• **Listed entries**:

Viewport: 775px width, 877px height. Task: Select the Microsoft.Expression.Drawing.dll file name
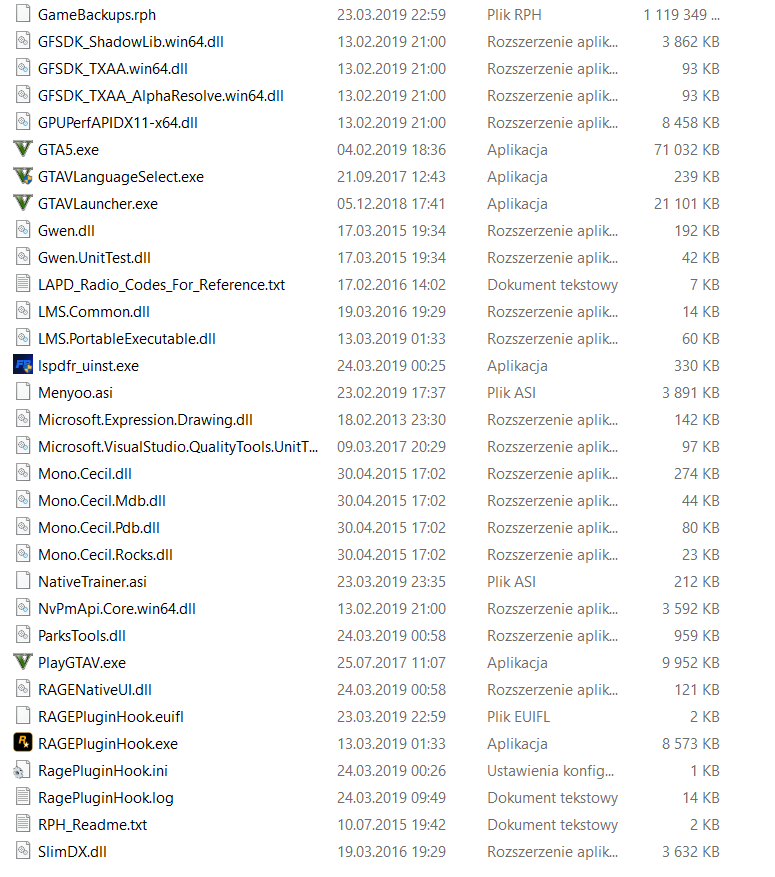[x=145, y=420]
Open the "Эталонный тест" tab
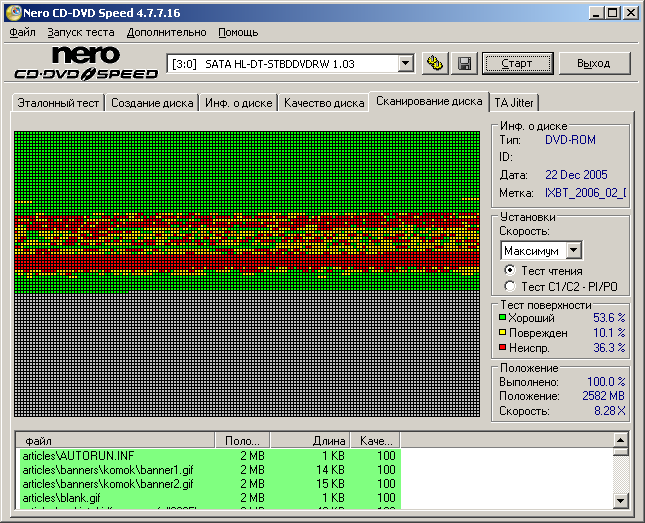The width and height of the screenshot is (645, 523). pos(58,103)
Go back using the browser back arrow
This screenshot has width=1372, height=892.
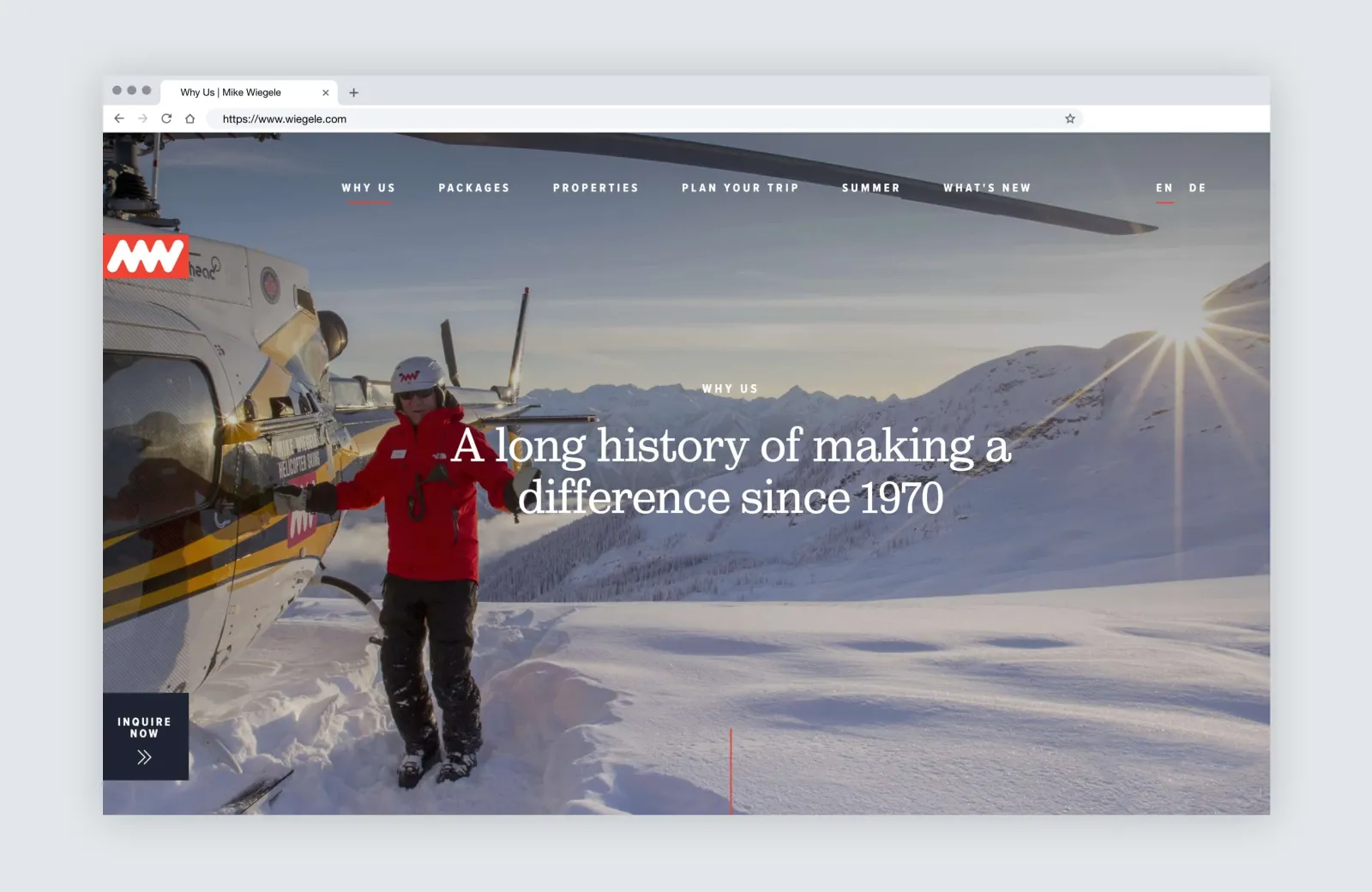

• **Problem to solve**:
Only the pictures are dropped. Otherwise, write out the listing exactly.

• **Answer for the task**:
Viewport: 775px width, 877px height. Task: Select the Microsoft.Expression.Drawing.dll file name
[x=145, y=420]
Open the "Эталонный тест" tab
The width and height of the screenshot is (645, 523). pos(58,103)
Go back using the browser back arrow
This screenshot has width=1372, height=892.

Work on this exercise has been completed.